■ **WHAT IS BEING ASKED**
Please reproduce word for word the lines of the listing below, starting with the line containing "Given: Click the home icon on the Start tab" and going on through the line containing "Click the orange 講座", with both of those lines included.

— BEGIN DATASET RECORDS —

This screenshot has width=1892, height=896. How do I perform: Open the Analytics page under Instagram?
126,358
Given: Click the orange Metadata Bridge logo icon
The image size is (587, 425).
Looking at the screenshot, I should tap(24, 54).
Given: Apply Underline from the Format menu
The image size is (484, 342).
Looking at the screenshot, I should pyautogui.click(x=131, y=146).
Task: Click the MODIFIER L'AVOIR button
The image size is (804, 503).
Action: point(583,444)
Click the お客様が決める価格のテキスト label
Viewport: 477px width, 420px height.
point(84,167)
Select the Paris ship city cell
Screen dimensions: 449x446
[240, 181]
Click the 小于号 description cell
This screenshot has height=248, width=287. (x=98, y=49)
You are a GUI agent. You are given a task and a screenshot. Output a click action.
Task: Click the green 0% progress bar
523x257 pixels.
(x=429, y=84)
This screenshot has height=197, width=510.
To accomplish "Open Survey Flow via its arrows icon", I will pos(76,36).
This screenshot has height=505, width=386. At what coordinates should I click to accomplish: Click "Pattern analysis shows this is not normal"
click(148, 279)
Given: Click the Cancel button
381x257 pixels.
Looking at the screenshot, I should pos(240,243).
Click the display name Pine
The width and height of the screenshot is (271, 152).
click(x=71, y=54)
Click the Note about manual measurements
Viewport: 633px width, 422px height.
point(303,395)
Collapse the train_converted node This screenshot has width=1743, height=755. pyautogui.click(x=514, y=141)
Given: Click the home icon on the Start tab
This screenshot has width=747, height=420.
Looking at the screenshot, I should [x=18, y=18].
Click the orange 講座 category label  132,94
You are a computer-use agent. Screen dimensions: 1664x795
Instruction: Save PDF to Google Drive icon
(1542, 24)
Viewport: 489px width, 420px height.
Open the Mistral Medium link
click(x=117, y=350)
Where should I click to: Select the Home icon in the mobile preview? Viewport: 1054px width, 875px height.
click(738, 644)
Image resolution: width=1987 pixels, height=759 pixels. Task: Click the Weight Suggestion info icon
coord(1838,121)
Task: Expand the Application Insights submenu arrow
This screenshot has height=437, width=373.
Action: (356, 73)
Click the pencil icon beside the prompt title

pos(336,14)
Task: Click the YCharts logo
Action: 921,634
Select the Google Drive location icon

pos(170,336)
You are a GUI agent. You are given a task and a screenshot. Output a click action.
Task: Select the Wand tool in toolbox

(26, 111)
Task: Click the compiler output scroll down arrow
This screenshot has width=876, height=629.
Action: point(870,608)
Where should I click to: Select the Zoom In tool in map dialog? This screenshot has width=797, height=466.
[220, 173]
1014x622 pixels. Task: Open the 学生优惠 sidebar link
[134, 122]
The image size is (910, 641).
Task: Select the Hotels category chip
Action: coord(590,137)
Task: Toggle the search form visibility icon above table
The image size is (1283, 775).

— END DATASET RECORDS —

■ **RESULT**
Given: Click the home icon on the Start tab
This screenshot has width=747, height=420.
Looking at the screenshot, I should [x=18, y=18].
Click the orange 講座 category label  132,94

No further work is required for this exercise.